EXERCISE OBJECTIVE:
Convert the stretch of entries from the line that contains "You are a computer-use agent. The" through the line that contains "will click(249, 716)." into a numbered list, leaving out any blank lines. Include both of those lines and nothing outside that range.
-- start --
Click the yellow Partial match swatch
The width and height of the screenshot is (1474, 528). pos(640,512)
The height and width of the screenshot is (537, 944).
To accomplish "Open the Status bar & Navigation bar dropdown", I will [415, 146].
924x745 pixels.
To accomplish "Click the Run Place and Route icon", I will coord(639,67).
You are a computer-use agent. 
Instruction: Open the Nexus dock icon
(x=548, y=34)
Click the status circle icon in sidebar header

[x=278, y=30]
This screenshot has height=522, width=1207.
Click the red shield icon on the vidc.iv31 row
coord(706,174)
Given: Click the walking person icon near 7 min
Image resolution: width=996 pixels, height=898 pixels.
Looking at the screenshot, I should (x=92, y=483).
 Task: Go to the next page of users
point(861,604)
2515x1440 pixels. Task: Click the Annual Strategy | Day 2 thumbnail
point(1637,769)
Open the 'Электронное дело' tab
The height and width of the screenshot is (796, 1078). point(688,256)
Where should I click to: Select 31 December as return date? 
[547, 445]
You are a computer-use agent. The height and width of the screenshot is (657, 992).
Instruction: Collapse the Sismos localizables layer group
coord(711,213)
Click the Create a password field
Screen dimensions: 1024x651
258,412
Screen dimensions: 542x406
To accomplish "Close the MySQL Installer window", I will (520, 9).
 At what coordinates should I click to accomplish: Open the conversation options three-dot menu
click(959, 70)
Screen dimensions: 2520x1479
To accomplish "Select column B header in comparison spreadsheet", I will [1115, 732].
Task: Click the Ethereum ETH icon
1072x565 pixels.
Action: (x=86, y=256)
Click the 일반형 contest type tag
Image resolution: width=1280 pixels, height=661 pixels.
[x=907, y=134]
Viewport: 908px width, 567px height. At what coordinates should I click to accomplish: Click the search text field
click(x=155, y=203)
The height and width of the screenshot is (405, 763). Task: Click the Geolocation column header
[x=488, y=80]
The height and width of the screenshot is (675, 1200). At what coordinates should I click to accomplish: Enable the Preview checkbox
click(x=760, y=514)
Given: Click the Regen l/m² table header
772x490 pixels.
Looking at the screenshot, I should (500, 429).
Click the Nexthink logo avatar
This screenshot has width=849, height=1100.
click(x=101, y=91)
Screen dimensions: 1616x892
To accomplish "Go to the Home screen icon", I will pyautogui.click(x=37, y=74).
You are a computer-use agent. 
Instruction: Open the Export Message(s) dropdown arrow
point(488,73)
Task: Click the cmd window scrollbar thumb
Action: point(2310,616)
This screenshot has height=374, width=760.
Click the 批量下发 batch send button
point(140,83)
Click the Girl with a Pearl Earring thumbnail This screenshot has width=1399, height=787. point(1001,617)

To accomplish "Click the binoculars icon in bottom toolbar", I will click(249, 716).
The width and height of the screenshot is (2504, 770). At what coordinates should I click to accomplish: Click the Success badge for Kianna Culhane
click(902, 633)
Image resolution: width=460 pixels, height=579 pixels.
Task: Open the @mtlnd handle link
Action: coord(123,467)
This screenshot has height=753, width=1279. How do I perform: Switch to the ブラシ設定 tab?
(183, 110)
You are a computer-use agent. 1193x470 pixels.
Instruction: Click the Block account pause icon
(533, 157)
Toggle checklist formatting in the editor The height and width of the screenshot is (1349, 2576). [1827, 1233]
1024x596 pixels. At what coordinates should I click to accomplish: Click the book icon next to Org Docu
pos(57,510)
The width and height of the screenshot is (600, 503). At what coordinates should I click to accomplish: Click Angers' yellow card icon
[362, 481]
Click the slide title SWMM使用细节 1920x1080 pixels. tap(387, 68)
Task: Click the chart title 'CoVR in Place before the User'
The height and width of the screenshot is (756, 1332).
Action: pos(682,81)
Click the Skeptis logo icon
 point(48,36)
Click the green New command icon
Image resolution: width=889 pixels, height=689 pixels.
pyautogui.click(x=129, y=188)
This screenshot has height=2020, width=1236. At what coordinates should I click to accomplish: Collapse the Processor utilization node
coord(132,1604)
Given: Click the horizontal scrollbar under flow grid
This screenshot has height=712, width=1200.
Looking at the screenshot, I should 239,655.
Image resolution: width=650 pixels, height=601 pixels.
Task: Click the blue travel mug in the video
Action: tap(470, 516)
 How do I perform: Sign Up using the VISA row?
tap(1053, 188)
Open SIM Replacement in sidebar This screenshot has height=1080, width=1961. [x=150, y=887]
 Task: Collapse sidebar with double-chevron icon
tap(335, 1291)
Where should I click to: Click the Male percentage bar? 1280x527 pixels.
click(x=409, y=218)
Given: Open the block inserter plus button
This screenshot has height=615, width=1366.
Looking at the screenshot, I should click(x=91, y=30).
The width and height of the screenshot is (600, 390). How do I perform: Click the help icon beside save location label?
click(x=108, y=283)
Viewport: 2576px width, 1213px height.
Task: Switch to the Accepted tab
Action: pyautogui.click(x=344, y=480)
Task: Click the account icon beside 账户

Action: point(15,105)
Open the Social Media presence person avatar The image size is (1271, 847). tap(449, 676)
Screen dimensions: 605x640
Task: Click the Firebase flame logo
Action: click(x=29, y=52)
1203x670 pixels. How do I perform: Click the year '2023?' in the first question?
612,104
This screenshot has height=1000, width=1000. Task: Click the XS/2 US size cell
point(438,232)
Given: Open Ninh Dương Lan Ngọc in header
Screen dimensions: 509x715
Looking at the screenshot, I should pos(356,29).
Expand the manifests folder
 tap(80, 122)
-- end --
COMPLETE ANSWER:
1. You are a computer-use agent. The height and width of the screenshot is (657, 992).
2. Instruction: Collapse the Sismos localizables layer group
3. coord(711,213)
4. Click the Create a password field
5. Screen dimensions: 1024x651
6. 258,412
7. Screen dimensions: 542x406
8. To accomplish "Close the MySQL Installer window", I will (520, 9).
9.  At what coordinates should I click to accomplish: Open the conversation options three-dot menu
10. click(959, 70)
11. Screen dimensions: 2520x1479
12. To accomplish "Select column B header in comparison spreadsheet", I will [1115, 732].
13. Task: Click the Ethereum ETH icon
14. 1072x565 pixels.
15. Action: (x=86, y=256)
16. Click the 일반형 contest type tag
17. Image resolution: width=1280 pixels, height=661 pixels.
18. [x=907, y=134]
19. Viewport: 908px width, 567px height. At what coordinates should I click to accomplish: Click the search text field
20. click(x=155, y=203)
21. The height and width of the screenshot is (405, 763). Task: Click the Geolocation column header
22. [x=488, y=80]
23. The height and width of the screenshot is (675, 1200). At what coordinates should I click to accomplish: Enable the Preview checkbox
24. click(x=760, y=514)
25. Given: Click the Regen l/m² table header
26. 772x490 pixels.
27. Looking at the screenshot, I should (500, 429).
28. Click the Nexthink logo avatar
29. This screenshot has width=849, height=1100.
30. click(x=101, y=91)
31. Screen dimensions: 1616x892
32. To accomplish "Go to the Home screen icon", I will pyautogui.click(x=37, y=74).
33. You are a computer-use agent. 
34. Instruction: Open the Export Message(s) dropdown arrow
35. point(488,73)
36. Task: Click the cmd window scrollbar thumb
37. Action: point(2310,616)
38. This screenshot has height=374, width=760.
39. Click the 批量下发 batch send button
40. point(140,83)
41. Click the Girl with a Pearl Earring thumbnail This screenshot has width=1399, height=787. point(1001,617)
42. To accomplish "Click the binoculars icon in bottom toolbar", I will click(249, 716).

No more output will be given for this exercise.